Take, for instance, the certainly controversial issue of transgender students using the school restrooms of their gender identification. The Trump administration was about to announce that this policy would change, and DeVos met first with representatives of gay and transgender U.S. Department of Education staffers to issue a heads-up.
While her aides first communicated the fact, in her presence, that DeVos had been opposed to the change, the Secretary calmly and factually explained the change without editorializing. She then defended the policy change in a speech given to the Conservative Political Action Conference — because that was her duty.
DeVos stays ever-gracious in style and approach, but she’s driven to push for change that she thinks is necessary and beneficial, despite sometimes confronting waves of protest. A smile is not a sign of weakness to Secretary DeVos.

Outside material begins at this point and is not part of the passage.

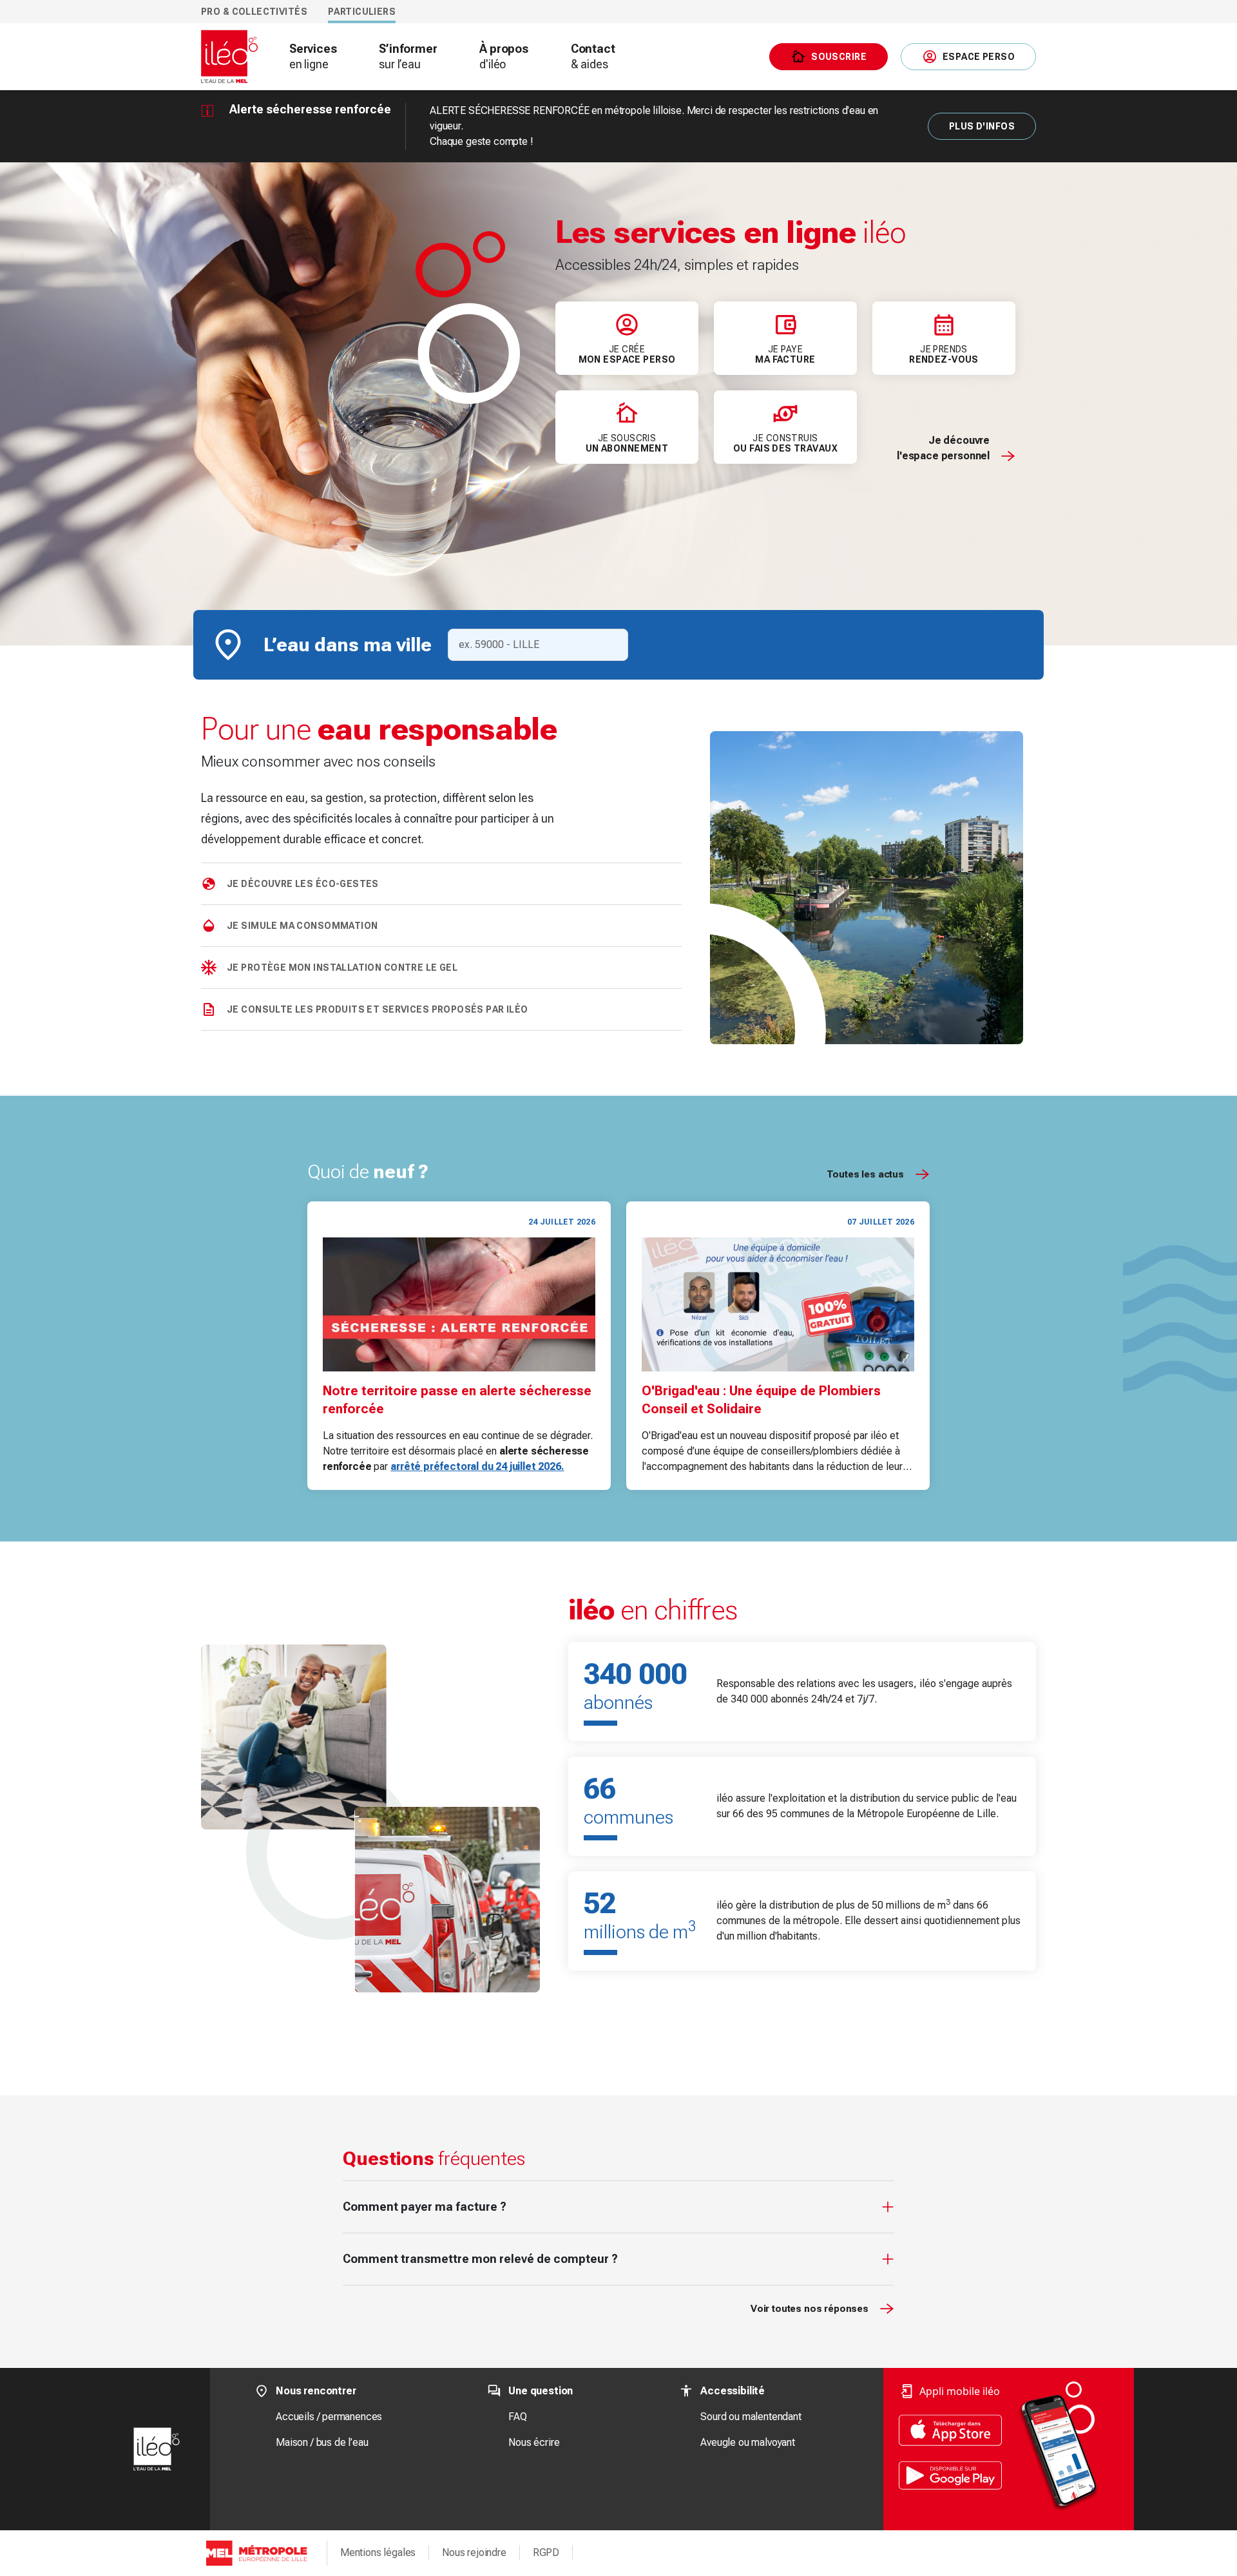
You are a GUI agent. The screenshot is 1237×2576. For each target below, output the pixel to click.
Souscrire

While she’s gotten plenty of pushback in her current assignment for an administration that seems to welcome friction, this term wouldn’t be her first time. DeVos has also found fractious audiences when leading the charge for charter schools and tuition vouchers in her native West Michigan (even starting a highly respected school in the process), and when chairing her state’s Republican party, passing legislation and working to unseat Michigan legislators who clashed with her.
One of those frequent policy clashes was on the subject of public funding of charter schools, including conservatively religious institutions, through voucher programs. While adversaries protested against the channeling of limited public school dollars to privately operated schools, DeVos pointed out the failures of the existing schools as an excuse to look outside the public arena for answers.

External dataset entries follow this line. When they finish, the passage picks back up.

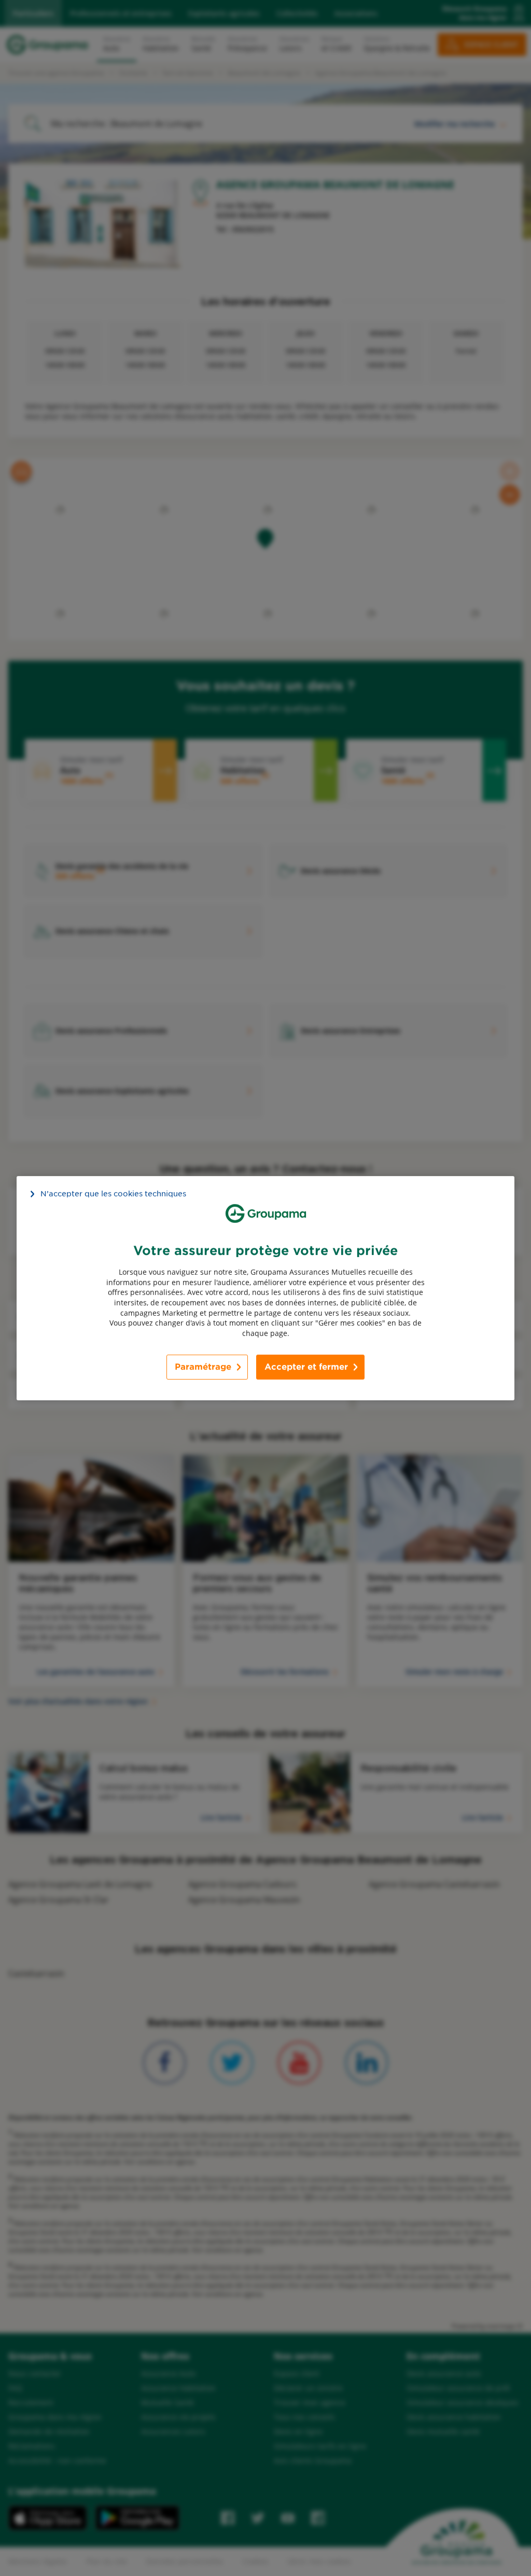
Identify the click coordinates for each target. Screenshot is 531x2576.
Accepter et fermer (306, 1367)
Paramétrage (203, 1367)
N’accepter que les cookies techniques (113, 1193)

It was this growing reputation in the field of education reform that landed DeVos the top education position within the Trump administration.
Randi Weingarten, president of the American Federation of Teachers, refers to DeVos as being personable, plain-spoken, but dangerous (a compliment from a union head), and cautions against underestimating the Secretary.
DeVos comes from wealth. Her family owned a billion-dollar auto parts business, but that was nothing compared to the in-laws’ financial situation. Rich DeVos, her father-in-law, co-founded Amway.
Through the Dick & Betsy DeVos Family Foundation, the Secretary and her immediate family have donated tens of millions of dollars annually to regional and statewide causes in healthcare, arts and culture, civic causes and other pursuits. The extended family has donated billions of dollars more over the years.
The younger couple have also used their wealth to advance Betsy’s education goals and even start the renowned and tuition-free West Michigan Aviation Academy high school.
Betsy DeVos is, indeed, a fighter. She fights for education and structural changes that will benefit American children and the value of an American education, but she can still deliver results with a forthright gaze, a gracious word and an encouraging smile.